Раз или два приезжал отец. Жаловался на тяжелую жизнь, на отсутствие денег. Есенин молча выслушивал. Никогда в деньгах не отказывал, хотя тяжело было вспоминать о прежних ссорах с ним, о пренебрежительном отношении отца к стихам молоденького Сережи и лицезреть его теперь перед собой – просящего денег, заработанных теми же стихами.
Есенин прожил в Константинове более двух недель. И, наверное, нечасто приходилось ему видеть более тяжелые картины.
Екатерина Есенина вспоминала: «…После бурных дней 1918 года у нас стало тихо, но как всегда после бури вода не сразу становится чистой, так и у людей еще много мутного было на душе. Прекратилась торговля, нет спичек, гвоздей, керосина, ниток, ситца. Живи, как хочешь. Все обносилось, а купить негде».
Проливной дождь, ливший все эти дни, еще более усугублял тяжелое впечатление от увиденного. Многих односельчан поэт уже не застал в живых – кто убит на фронте, кто сгорел в тифу. Дед лежал на печке и проклинал советскую власть:
– Безбожники, это из-за них Господь людей карает. Консомол распустили, озорничают они над Богом, вот и живете, как кроты.
Страшно было смотреть теперь на эту новую жизнь, точнее, на отсутствие жизни, как таковой, на убиение российской деревни, происшедшее именно в годы военного коммунизма и сплошной продразверстки. 1920 год поставил на старой русской деревне крест. Но к этому все и шло. В «Положении о социалистическом землеустройстве и о мерах перехода к социалистическому земледелию» было декретировано, что на все виды единоличного землепользования нужно смотреть как на отживающие. «Мы прекрасно знаем, что экономическая основа спекуляции есть мелкособственнический, необычайно широкий на Руси слой и частнохозяйственный капитализм, который в каждом мелком буржуа имеет своего агента» (В. И. Ленин).
Если перевести эту политическую терминологию на язык житейских фактов, то реальным ее воплощением и стало то, что увидел Сергей Есенин весной 1920 года в родном Константинове. Голод. Мор. Отсутствие продуктов. Невозможность ничего ни купить, ни продать. Потеря земельных наделов…

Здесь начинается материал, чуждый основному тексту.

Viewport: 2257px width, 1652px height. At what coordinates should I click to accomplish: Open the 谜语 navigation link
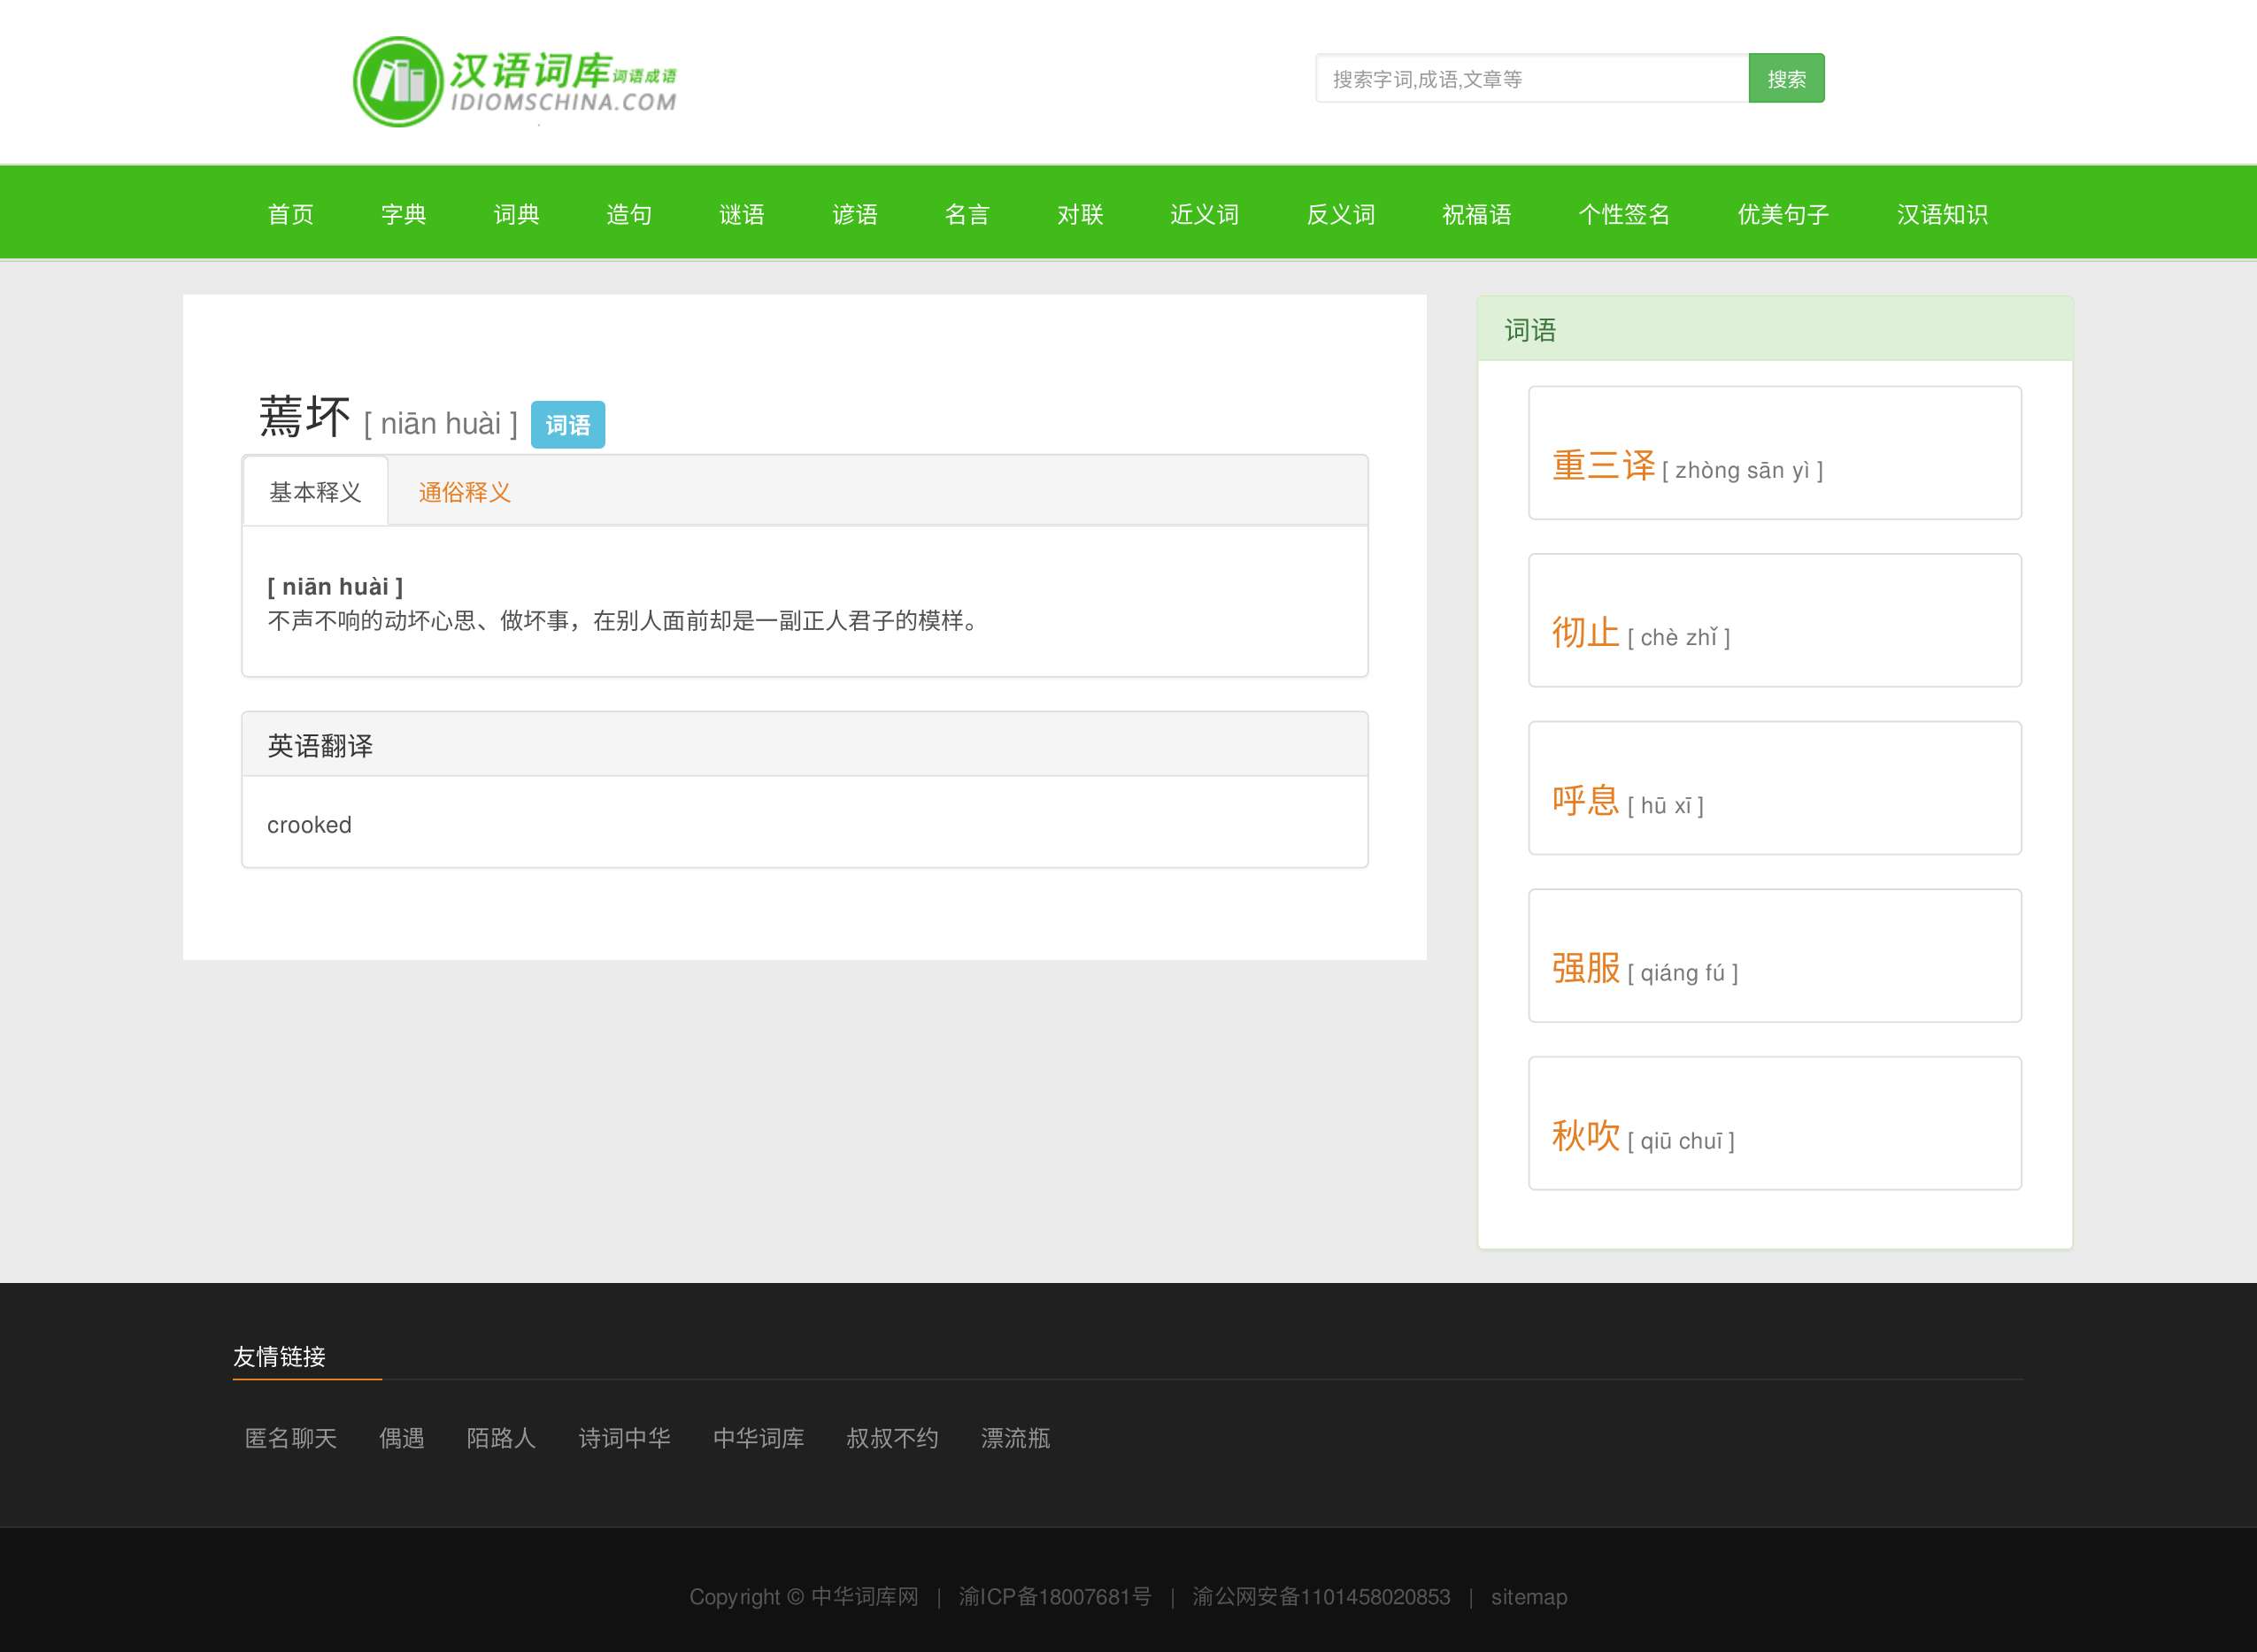click(742, 214)
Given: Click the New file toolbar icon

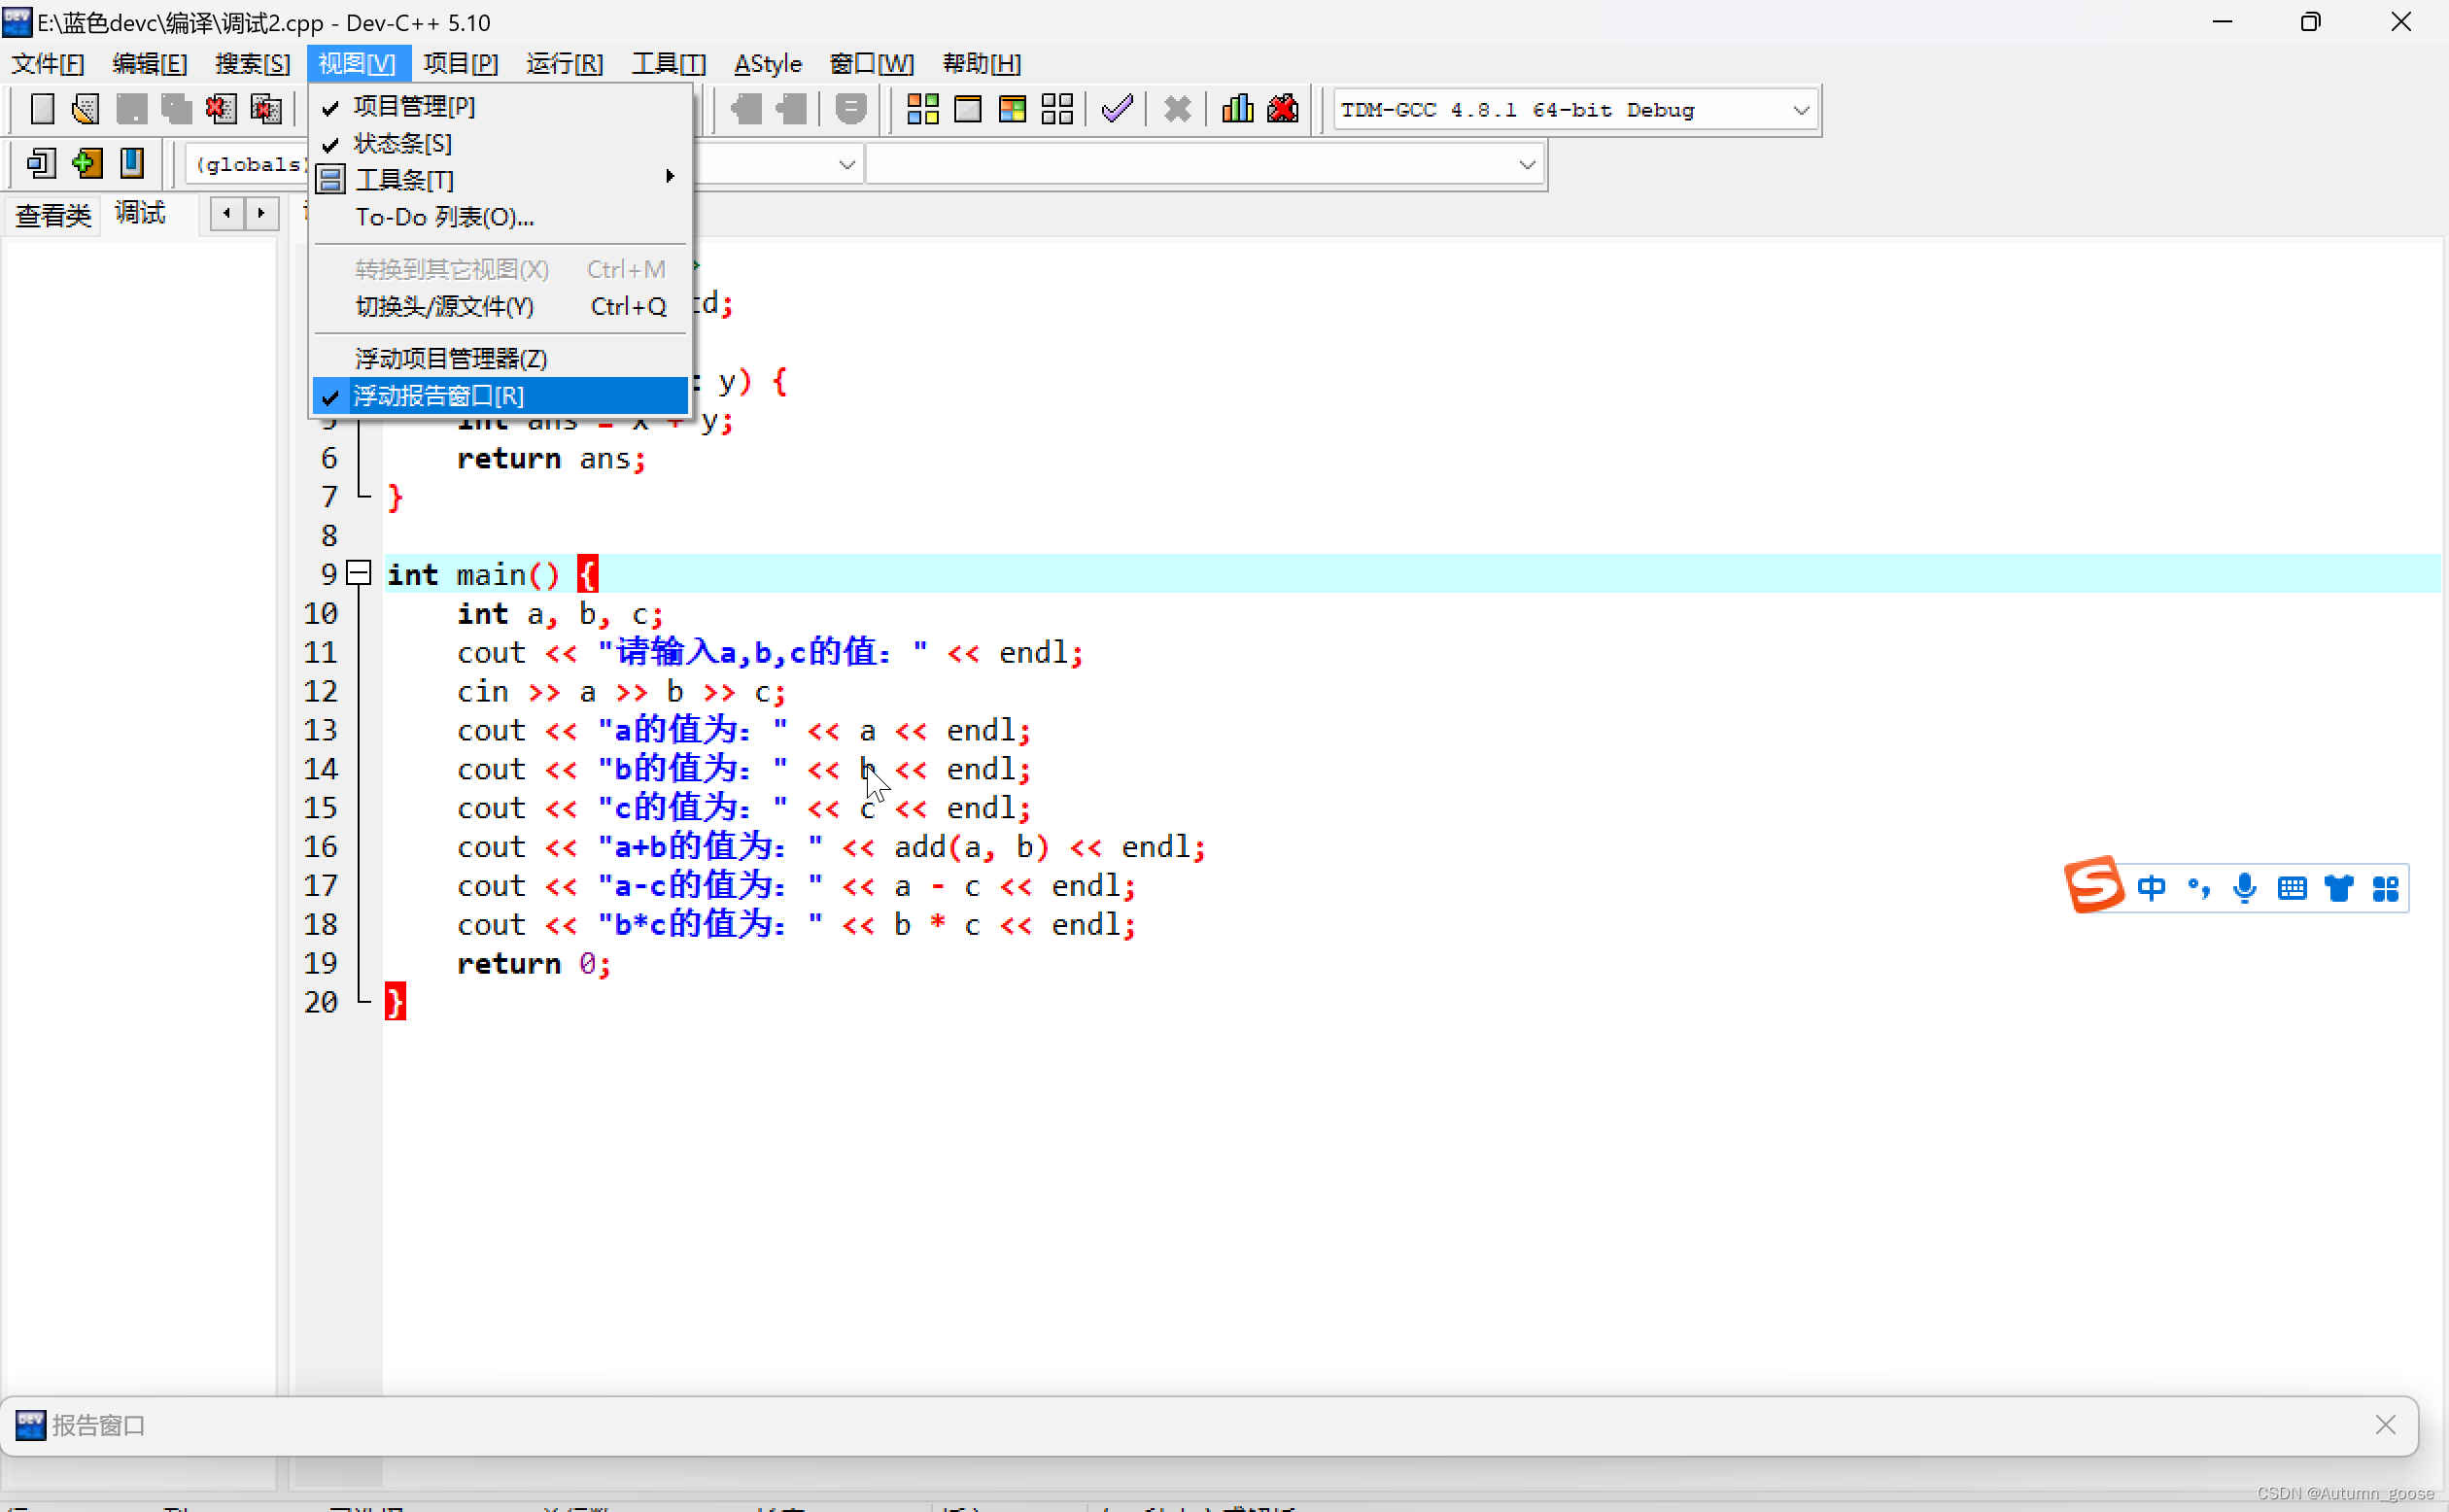Looking at the screenshot, I should [41, 108].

Вспомнились его лихорадочные споры с Петром Мочалиным. Вспомнились антирелигиозные частушки, которые с упоением распевались константиновской молодежью и его сестрицами.
«Вот и живете, как кроты…»
«Ах, Толя, Толя… Не ты ли говорил, что ничего не напишу здесь?»
Гибель породившего и вскормившего его мира неизбежно навевала мысль о неотвратимости собственной гибели.
Я последний поэт деревни,
Скромен в песнях дощатый мост.
За прощальной стою обедней
Кадящих листвой берез.
Догорит золотистым пламенем
Из телесного воска свеча,
И луны часы деревянные
Прохрипят мой двенадцатый час.
На тропу голубого поля
Скоро выйдет железный гость.
Злак овсяный, зарею пролитый,
Соберет его черная горсть.
Не живые, чужие ладони,
Этим песням при вас не жить!
Только будут колосья-кони
О хозяине старом тужить.
Будет ветер сосать их ржанье,
Панихидный справляя пляс.
Скоро, скоро часы деревянные
Прохрипят мой двенадцатый час!
Это стихотворение он посвятил Мариенгофу, думается, не без намека. Для тебя, Толя, деревня – пустой звук, и меня счел неспособным написать что-либо стоящее о разоренном и погружающемся в небытие родимом мире. А кроме того, сам Мариенгоф – порождение железного гостя и его неутомимый воспеватель. Это вам не разность поэтических манер, как считает Львов-Рогачевский. Тут дело серьезнее. Гораздо серьезнее.